G M Ballance, L Lamari, R Kowatsch and C C Bernier.
Department of Plant Science, University of Manitoba, Winnipeg, MB R3T 2N2, Canada
G M Ballance, Department of Plant Science, University of Manitoba, Winnipeg, MB
R3T 2N2, Canada
telephone: 204 474 6086 fax: 204 261 5732 email: firstname.lastname@example.org
Accepted: 9 December 1996
Pyrenophora tritici-repentis differentially induces necrosis and chlorosis in its wheat host. Necrosis-inducing (nec+) isolates produce the Ptr necrosis toxin, a 14 kD protein, responsible for the induction of necrosis in necrosis-developing wheat genotypes. A cDNA expression library was constructed and screened with anti-Ptr necrosis toxin antiserum. A 900 nucleotide cDNA clone (PtrNEC), encoding a 19.7 kD protein precursor of the Ptr necrosis toxin was isolated.
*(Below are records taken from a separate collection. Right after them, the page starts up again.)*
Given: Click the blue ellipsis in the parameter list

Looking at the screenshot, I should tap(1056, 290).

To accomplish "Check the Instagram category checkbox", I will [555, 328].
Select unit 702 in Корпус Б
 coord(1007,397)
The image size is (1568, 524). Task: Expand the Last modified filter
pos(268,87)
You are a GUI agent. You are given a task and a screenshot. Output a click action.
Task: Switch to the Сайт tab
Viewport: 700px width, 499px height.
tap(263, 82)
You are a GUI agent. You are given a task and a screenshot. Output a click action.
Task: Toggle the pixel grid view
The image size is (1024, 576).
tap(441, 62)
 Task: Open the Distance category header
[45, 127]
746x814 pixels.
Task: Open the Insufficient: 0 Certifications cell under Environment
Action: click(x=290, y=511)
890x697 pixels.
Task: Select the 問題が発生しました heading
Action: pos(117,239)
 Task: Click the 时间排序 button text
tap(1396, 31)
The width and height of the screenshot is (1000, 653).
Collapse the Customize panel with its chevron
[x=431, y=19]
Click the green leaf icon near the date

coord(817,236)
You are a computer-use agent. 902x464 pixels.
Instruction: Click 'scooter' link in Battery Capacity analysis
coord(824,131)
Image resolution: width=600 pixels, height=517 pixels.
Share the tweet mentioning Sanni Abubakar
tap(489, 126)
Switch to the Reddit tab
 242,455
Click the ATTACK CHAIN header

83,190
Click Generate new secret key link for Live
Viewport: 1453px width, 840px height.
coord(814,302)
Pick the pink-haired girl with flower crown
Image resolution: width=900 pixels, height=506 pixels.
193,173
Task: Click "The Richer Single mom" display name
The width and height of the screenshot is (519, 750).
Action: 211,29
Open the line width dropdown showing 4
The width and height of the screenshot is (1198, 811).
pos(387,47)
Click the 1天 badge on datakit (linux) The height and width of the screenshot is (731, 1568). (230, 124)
In addition to the antigenicity of its product, the identity of the clone was confirmed by i) the occurrence of a series of codons which exactly describe a 24 amino acid sequence from a Ptr necrosis toxin peptide, ii) the close similarity of the clone-derived amino acid composition to that of the Ptr necrosis toxin, and iii) the identical cultivar sensitivity-range for the E. coli-expressed cDNA product to that of pathogen-produced Ptr necrosis toxin. Genomic DNA was screened from a number of fungal isolates of nec+ and nec- pathotypes using the full length PtrNEC clone. A single hybridization band was detected in nec+ isolates, but was absent from nec- isolates.